Search the entries below for the word "Batam" and copy every line where it appears.

######

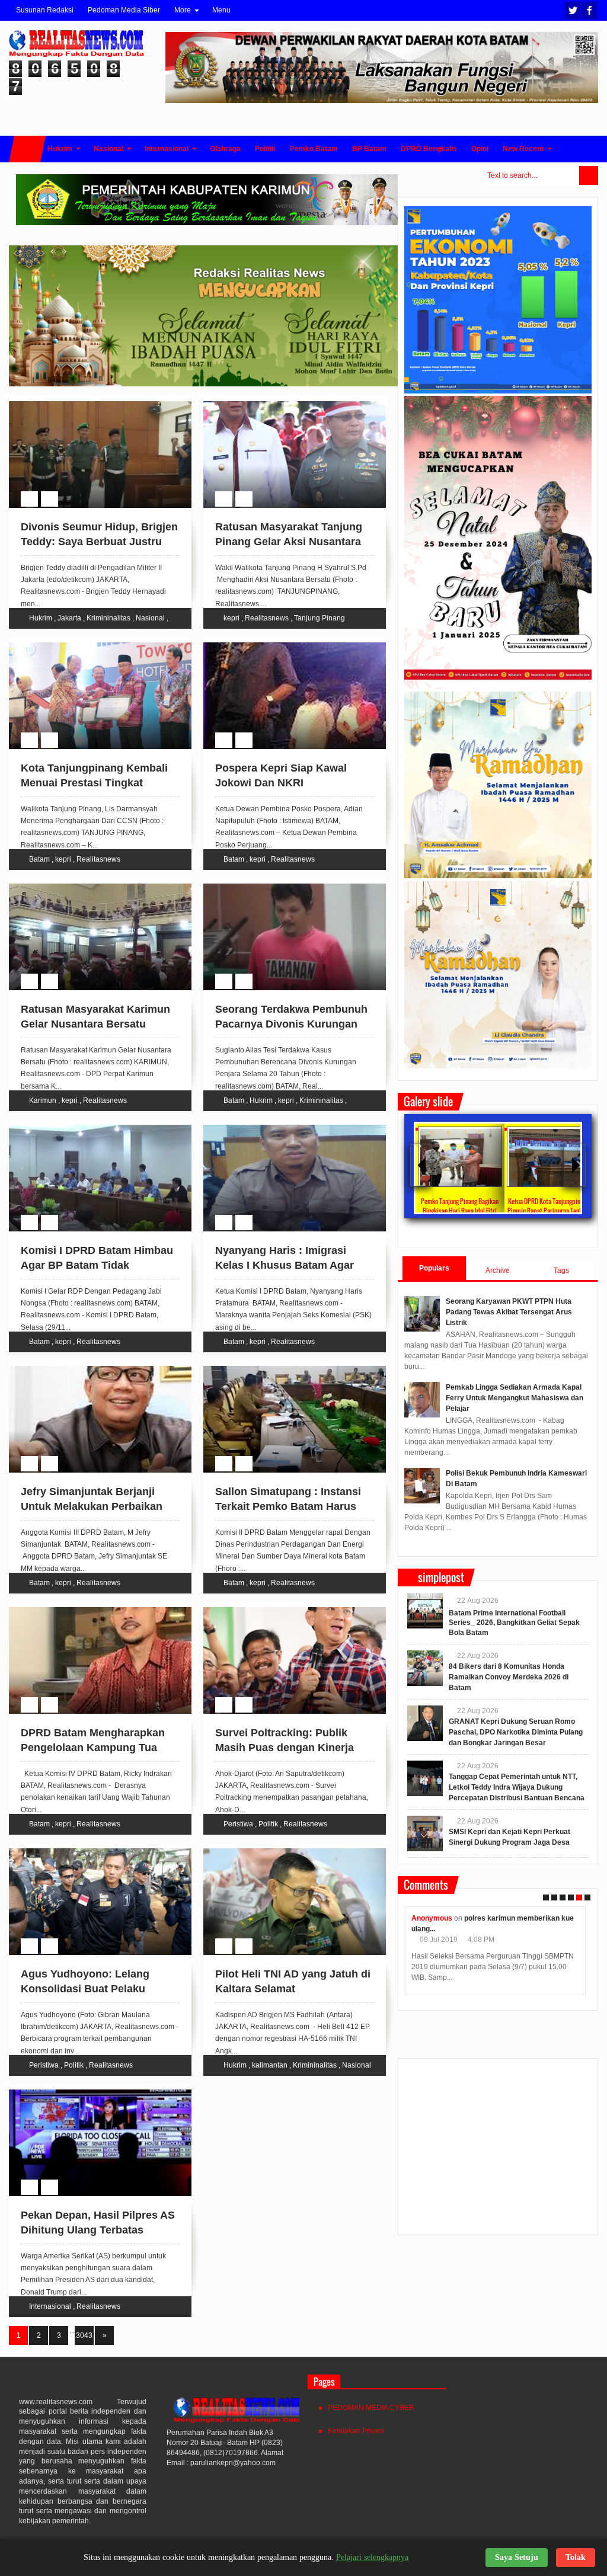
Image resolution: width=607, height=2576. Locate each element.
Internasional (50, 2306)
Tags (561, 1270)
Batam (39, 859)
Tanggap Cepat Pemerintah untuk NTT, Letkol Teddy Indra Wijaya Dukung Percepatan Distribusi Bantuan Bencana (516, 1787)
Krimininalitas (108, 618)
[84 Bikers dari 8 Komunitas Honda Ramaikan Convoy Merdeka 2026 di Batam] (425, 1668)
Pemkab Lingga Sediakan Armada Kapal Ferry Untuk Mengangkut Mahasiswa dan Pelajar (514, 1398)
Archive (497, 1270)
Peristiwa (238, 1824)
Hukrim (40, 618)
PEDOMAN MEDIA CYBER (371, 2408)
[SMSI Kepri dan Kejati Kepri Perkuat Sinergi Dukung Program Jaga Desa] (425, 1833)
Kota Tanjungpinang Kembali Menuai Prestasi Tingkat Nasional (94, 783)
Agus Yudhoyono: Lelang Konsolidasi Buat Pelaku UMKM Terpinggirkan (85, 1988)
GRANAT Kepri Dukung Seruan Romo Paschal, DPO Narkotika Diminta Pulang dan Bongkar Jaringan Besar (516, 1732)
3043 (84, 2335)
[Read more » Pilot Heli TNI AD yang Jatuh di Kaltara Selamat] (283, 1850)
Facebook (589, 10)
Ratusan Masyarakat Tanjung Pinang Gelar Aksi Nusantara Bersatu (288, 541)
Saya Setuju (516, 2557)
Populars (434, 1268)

######

Reply to the exercise>
Batam (39, 859)
[84 Bikers dari 8 Komunitas Honda Ramaikan Convoy Merdeka 2026 di Batam] (425, 1668)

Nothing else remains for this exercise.